(Beginning of Text section)

2. Solving the infinite video problem. Most video DiT models (Sora, Runway, Kling) generate 5-second chunks. They can iteratively extend it by another 5sec by feeding the end of the 1st chunk into the start of the 2nd in an autoregressive manner. Unfortunately the models experience quality degradation after multiple extensions due to accumulation of generation errors. We developed a temporal consistency preservation technique that maintains visual coherence across long sequences. Our technique significantly reduces artifact accumulation and allows us to generate indefinitely-long videos.

3. A complex streaming architecture with minimal latency. Enabling an end-to-end avatar zoom call requires several building blocks, including voice transcription, LLM inference, and text-to-speech generation in addition to video generation. We use Deepgram as our AI voice partner. Modal as the end-to-end compute platform. And Daily.co and Pipecat to help build a parallel processing pipeline that orchestrates everything via continuously streaming chunks. Our system achieves end-to-end latency of 3-6 seconds from user input to avatar response. Our target is <2 second latency.

More technical details here: https://lemonslice.com/live/technical-report.

(End of Text section)
(Beginning of Record set)

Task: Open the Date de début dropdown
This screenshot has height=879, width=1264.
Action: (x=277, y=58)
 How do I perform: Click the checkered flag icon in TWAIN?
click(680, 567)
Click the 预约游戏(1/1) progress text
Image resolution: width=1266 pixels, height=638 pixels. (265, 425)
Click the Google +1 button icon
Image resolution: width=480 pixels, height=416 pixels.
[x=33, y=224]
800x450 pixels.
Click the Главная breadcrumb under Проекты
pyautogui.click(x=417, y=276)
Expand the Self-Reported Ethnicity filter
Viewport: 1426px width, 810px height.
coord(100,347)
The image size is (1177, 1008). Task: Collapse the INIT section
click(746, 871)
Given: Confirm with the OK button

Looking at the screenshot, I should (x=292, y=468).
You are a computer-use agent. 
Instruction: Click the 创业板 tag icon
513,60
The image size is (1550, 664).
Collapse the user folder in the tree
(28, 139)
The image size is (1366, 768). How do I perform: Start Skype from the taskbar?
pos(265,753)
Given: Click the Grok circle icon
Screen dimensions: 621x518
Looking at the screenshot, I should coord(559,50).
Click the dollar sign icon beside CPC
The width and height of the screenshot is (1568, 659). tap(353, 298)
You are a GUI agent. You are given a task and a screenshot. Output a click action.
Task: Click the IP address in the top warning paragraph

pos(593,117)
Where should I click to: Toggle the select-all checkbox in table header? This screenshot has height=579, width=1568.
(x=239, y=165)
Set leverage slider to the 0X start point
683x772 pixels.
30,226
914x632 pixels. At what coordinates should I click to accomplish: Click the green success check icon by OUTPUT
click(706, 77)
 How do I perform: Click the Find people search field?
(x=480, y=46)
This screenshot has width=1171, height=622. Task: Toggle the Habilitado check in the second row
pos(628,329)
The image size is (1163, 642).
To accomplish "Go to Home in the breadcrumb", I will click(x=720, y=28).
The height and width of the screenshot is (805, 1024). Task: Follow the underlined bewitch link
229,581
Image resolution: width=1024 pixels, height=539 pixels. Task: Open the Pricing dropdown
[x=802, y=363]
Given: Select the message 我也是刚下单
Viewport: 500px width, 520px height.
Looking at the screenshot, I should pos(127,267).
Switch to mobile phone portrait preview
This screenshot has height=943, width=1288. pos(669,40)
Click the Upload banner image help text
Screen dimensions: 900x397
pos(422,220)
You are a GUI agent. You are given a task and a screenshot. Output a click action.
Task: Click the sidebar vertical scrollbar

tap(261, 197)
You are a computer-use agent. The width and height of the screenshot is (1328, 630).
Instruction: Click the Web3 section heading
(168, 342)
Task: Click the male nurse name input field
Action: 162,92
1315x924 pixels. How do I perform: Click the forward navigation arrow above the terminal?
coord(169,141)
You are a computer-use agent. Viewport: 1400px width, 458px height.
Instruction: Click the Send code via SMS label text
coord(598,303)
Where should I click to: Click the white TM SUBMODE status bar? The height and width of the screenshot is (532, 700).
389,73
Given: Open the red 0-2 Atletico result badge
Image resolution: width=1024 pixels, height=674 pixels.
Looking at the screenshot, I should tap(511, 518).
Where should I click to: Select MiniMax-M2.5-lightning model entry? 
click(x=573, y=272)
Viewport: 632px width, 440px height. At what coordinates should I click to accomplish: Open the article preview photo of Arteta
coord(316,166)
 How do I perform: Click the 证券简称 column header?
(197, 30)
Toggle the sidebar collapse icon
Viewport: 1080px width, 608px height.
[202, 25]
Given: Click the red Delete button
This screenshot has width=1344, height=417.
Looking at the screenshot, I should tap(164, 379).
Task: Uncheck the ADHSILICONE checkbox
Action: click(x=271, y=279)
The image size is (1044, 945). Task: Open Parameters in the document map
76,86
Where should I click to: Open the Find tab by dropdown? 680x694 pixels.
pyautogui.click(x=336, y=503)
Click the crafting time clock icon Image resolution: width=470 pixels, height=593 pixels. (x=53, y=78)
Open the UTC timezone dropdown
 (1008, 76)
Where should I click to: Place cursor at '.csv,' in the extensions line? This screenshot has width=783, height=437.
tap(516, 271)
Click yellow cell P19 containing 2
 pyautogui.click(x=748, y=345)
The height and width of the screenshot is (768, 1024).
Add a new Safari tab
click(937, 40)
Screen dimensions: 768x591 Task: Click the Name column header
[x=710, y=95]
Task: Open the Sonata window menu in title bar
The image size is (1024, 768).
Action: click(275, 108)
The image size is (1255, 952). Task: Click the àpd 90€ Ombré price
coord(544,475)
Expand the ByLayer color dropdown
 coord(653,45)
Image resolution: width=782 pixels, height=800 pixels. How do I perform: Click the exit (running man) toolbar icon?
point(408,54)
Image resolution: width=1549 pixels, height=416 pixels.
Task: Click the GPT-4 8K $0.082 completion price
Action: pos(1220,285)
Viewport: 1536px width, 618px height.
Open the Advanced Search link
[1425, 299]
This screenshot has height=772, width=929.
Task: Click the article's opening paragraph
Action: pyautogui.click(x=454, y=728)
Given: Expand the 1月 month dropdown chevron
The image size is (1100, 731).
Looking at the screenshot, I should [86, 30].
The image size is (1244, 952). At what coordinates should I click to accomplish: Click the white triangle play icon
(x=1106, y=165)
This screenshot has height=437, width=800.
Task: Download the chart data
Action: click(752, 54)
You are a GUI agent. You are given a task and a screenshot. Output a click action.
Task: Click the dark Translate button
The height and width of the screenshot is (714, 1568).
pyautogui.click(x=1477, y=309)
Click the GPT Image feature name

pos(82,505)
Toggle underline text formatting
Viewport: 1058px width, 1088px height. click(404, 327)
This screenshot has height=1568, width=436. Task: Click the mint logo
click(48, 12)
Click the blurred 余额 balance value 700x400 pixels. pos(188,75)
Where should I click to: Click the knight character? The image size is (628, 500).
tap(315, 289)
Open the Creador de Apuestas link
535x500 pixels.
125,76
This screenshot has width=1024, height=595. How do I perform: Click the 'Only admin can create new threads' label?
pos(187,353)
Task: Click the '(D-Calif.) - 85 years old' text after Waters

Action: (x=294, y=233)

(End of Record set)

Please transcribe the part of the avatar video text between "3. A complex" and "details here: https://lemonslice.com/live/technical-report.", inclusive. You can ignore the material entirely.

### Final answer
3. A complex streaming architecture with minimal latency. Enabling an end-to-end avatar zoom call requires several building blocks, including voice transcription, LLM inference, and text-to-speech generation in addition to video generation. We use Deepgram as our AI voice partner. Modal as the end-to-end compute platform. And Daily.co and Pipecat to help build a parallel processing pipeline that orchestrates everything via continuously streaming chunks. Our system achieves end-to-end latency of 3-6 seconds from user input to avatar response. Our target is <2 second latency.

More technical details here: https://lemonslice.com/live/technical-report.